Given records:
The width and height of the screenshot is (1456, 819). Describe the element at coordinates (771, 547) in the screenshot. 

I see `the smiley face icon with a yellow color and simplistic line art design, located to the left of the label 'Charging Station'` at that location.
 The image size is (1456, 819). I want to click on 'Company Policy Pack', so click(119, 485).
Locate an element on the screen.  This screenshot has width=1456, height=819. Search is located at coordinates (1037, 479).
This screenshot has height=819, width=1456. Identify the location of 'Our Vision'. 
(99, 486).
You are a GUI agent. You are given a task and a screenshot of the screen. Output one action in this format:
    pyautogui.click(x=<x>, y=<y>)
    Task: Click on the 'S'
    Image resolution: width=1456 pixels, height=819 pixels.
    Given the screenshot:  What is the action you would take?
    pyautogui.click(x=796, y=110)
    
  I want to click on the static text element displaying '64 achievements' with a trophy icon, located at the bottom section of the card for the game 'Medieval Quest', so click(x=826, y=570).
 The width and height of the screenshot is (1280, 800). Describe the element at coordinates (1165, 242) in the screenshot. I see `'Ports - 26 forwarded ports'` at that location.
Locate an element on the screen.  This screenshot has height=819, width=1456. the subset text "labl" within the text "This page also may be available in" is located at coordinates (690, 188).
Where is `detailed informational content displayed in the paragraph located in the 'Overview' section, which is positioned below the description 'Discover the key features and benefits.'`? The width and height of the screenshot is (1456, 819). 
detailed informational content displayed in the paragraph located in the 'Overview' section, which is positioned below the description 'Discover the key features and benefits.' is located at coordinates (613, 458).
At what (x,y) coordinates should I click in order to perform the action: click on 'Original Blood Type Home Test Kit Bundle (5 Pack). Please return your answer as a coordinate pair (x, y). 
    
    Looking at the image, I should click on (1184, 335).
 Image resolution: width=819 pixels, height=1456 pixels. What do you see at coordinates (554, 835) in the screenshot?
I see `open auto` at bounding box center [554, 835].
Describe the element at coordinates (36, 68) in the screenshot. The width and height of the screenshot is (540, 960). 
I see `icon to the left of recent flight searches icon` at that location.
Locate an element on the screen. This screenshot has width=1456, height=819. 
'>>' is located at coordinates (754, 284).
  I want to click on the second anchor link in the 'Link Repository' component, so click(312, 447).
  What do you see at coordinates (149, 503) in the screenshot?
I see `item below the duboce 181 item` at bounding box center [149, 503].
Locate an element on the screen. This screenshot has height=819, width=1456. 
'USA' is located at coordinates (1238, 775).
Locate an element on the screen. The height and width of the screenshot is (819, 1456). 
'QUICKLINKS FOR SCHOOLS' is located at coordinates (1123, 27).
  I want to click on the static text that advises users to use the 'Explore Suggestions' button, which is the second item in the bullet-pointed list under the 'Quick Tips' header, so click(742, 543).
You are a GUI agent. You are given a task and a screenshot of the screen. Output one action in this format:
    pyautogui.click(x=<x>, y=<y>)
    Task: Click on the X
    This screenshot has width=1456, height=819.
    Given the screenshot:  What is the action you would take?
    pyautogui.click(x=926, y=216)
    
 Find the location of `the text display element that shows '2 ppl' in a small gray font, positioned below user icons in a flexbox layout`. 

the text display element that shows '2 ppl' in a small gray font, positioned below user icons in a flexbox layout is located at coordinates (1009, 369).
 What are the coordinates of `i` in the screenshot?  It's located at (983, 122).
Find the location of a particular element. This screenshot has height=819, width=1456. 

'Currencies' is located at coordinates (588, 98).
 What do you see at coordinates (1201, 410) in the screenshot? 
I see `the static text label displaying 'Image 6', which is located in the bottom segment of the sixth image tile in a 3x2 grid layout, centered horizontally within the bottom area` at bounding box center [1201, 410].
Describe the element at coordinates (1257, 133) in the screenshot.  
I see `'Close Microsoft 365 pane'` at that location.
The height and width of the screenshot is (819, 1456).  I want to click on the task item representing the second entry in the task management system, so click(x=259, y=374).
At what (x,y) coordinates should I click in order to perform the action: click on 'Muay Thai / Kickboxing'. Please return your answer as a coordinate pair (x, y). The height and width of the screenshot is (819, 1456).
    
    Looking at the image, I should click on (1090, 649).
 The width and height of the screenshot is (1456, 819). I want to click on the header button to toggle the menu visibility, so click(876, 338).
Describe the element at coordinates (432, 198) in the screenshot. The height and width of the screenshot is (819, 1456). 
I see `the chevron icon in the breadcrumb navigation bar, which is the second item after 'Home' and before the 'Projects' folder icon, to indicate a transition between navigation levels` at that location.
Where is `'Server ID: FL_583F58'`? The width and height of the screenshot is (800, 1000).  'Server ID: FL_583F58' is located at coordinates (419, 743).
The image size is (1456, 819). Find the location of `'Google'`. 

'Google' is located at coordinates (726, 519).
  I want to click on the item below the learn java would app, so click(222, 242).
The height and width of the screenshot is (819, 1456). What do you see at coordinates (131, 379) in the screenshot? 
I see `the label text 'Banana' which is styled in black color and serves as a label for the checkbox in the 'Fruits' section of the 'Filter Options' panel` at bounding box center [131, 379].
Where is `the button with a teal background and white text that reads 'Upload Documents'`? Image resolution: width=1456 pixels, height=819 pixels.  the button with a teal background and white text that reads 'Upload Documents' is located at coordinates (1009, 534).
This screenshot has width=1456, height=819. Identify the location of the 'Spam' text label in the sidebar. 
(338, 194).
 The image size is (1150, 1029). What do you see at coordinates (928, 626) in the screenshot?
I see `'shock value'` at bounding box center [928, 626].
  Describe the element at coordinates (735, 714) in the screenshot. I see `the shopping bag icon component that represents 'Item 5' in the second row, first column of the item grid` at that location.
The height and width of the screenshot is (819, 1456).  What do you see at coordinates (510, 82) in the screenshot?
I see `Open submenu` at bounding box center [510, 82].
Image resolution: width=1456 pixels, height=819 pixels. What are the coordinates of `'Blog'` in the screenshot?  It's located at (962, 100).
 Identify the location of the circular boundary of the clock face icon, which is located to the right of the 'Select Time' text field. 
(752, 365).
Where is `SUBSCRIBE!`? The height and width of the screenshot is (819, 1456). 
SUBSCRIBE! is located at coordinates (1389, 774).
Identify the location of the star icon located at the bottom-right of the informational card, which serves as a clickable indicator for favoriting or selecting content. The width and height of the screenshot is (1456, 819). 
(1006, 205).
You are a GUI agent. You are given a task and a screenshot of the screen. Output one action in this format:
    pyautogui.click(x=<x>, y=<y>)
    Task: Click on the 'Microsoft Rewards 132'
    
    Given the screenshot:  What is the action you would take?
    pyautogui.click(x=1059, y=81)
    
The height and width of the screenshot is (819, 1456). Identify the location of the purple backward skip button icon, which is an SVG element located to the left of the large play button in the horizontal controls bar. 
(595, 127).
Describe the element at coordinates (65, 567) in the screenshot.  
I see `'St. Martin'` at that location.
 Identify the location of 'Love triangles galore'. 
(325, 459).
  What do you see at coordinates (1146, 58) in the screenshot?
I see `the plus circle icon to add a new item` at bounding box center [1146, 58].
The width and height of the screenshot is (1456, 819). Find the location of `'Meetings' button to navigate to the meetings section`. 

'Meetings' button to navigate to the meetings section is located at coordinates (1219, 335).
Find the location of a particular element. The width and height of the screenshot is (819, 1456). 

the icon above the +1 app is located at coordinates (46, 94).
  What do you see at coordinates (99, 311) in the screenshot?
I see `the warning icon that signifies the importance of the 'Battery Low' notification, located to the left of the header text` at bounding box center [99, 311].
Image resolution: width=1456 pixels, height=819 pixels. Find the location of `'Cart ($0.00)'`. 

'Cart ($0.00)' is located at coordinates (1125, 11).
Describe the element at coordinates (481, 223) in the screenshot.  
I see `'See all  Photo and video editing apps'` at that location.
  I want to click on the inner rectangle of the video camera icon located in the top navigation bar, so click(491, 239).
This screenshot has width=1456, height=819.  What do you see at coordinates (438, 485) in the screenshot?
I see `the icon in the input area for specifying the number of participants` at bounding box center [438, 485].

Task details: Count the lines in the data above that contain the string "face", treating uppercase and lowercase letters as different. Give only the number.

Exercise output: 2